The following lines are extracted from the web page of the Patronato de Turismo de Huelva.
El Parador beach
Beach belonging to the municipality of Moguer at the foot of the cliffs and between pine forests facing the Parador Cristobal Colon de Mazagon. Visitors to these 2,000 m of remote beach will notice intense aromas, since the vital natural explosion which is Doñana is nearby. Easy access by car, and with a pleasant picnic area at the Parador (a classic Spanish state-owned hotel), from where it is recommended that you take the short walkway down to the coast, which winds among the pines and above the cliffs.
At the same shore from which the discovers of America cast off, and close to La Rabida, this beach lies between two lighthouses, on the dunes of El Picacho, to the south of El Espigon. Almost six kilometres of developed beach, calm waters and highly innovative installations for leisure activity and services, the marina at Mazagon has, in just a few years, become a privileged place for the elite to sail along the marina entrance which leads to the Mediterranean.
Doñana (National Park)
Considered one of the world's most important natural locations, the territory of Doñana encompasses over 100,000 hectares of protected land, almost all of which is located within the province of Huelva.
The specially protected National Park lies within this territory, occupying 50,720 hectares on the right-hand bank of the Guadalquivir River and its estuary on the Atlantic Ocean.

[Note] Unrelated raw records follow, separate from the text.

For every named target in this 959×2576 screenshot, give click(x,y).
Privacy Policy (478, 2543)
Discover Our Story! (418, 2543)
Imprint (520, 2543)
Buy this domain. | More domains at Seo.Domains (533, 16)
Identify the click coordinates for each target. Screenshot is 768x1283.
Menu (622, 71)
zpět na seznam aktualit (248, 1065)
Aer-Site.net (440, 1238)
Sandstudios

Doñana was declared World Heritage Site in 1994. The Visitor's Centres in El Acebrón, La Rocina or El Acebuche prepare the interested traveller to take a guided visit to the interior of the park.
The balance between the currents of the Atlantic Ocean and the streams from the Guadalquivir river form a strange but simple universe. Where the wind has more power the dunes become larger, where sweet water is abundant lakes are formed and where the sea enters salt marshes advance. The ecosystems: salt marshes, hills, forests and dunes add to an explosion of life that is hard to describe. These different wild spaces are home to an incredibly rich variety of fauna and serve as wintering sites of more than 300,000 waterfowl every year. Some of those bird species are seriously threatened, such as the white-headed duck, the marbled duck, the purple swamphen and the slender-billed gull. Doñana also harbours two of the European animal species currently facing the highest risk of extinction - the Spanish imperial eagle and the Iberian lynx, both endemic to the Iberian Peninsula.
Odiel Salt Marshes (Natural Park)
The Natural Site of the Odiel Salt Marshes, a UNESCO Biosphere Reserve, is located on the banks of Huelva's tidal inlet, divided between the townships of Gibraleón, Aljaraque, Punta Umbría and Huelva. It is the second largest wetland in Huelva - second only in size, for its beauty and environmental value are incomparable. The protected area occupies 7,185 hectares of land and also includes the Natural Reserves of the El Burro Salt Marshes and En Medio Island. The Odiel Salt Marshes are the result of the interaction between the dynamics of the Odiel River current and the tides of the Atlantic Ocean, which has generated an intertidal ecosystem that attracts large numbers of broadbilled sandpipers and makes these marshes an important wintering site for various species of waterfowl. The fauna of the salt marshes includes the largest colony of spoonbill chicks on the continent, accounting for approximately one-third of the entire European population. They are also home to grey and purple herons, black storks, cranes and flamingos, as well as birds of prey often found in wetland environments such as the osprey and the marsh harrier.